12/05/2022
FIBROMIALGIA
Una sindrome dolorosa cronica incompresa
La sua eziologia è incerta, mostra una pluralità di sintomi tra cui il principale è rappresentato dal dolore muscolo scheletrico diffuso, seguito da affaticamento, rigidità, parestesie e bruciori che comporta una limitata esecuzione delle attività normali, stanchezza cronica, problemi gastro-intestinali e altre problematiche.
La difficoltà di collegare i segni riscontrati attraverso radiografie con i sintomi riportati dai pazienti – come il dolore e la disabilità – potrebbe causare una sottovalutazione da parte dei professionisti sanitari.
Fatica e dolore sono condizioni non visibili, vengono spesso mal riconosciuti e non compresi da coloro che stanno vicino al malato, a volte sono gli stessi familiari che dubitano dell’esistenza di tali disturbi, aumentando così l’isolamento, i sensi di colpa e la rabbia nel paziente fibromialgico.
Questa malattia, oltre che colpire gli individui che ne sono affetti, colpisce di riflesso anche le loro famiglie che si trovano a gestire le difficoltà legate alla patologia.

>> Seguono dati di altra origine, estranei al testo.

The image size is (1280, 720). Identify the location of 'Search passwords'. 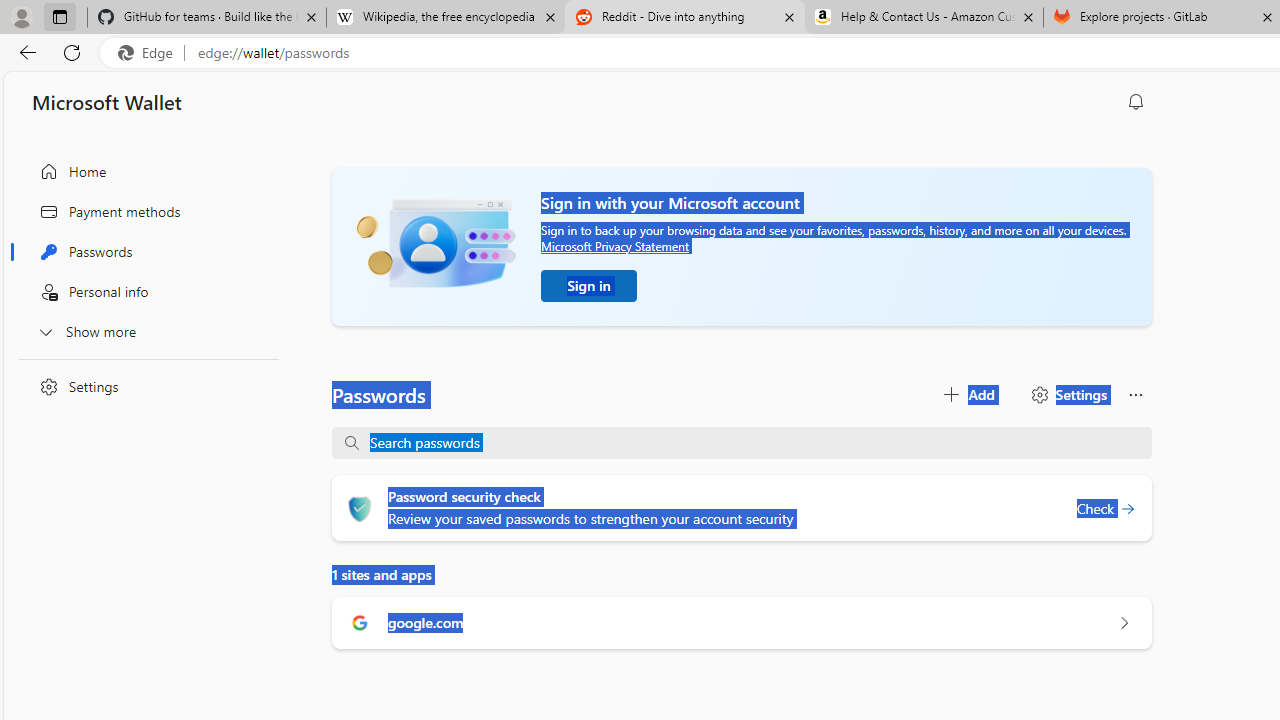
(751, 441).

Numerosi studi sul dolore cronico, hanno messo in evidenza come le esperienze traumatiche e stressanti possono alterare la neuroplasticità del cervello e impattare sulla modulazione dei circuiti cerebrali nonché sulla chimica, causando un abbassamento della soglia di percezione del dolore.
Ogni volta che sperimentiamo dolore o stress si attivano le aree interessate alla elaborazione emozionale, sentiamo ansia, paura, depressione e tutto ciò va ad influenzare l'umore, il sonno e la sensibilità al dolore.
Più spesso questo accade, più il nostro sistema nervoso diventa sensibile al dolore che percepiremo in momenti successivi.
Questa sensibilità è dovuta all'alterazione dei meccanismi di modulazione del dolore stesso, in quanto la continua attivazione causa un impoverimento delle scorte di oppioidi naturali (endorfine) con la conseguente riduzione della soglia di tolleranza del dolore.
La neuroplasticità è un processo a due direzioni che coinvolge sia cambiamenti maladattivi – come nel caso dello stress – ma anche correttivi attraverso interventi mirati tra cui il trattamento con EMDR.
Questo trattamento diminuisce l'attivazione fisiologica e va ad agire sulla componente emotiva ossia sull'eccitabilità dei neuroni chiamati in causa dalla reazione emozionale.
Per quanto ormai accettato che il dolore cronico sia causato da una combinazione di fattori fisici e psicologici si ritiene che il miglior approccio sia quello multidisciplinare ma il trattamento psicoterapeutico del dolore è ancora sottoutilizzato.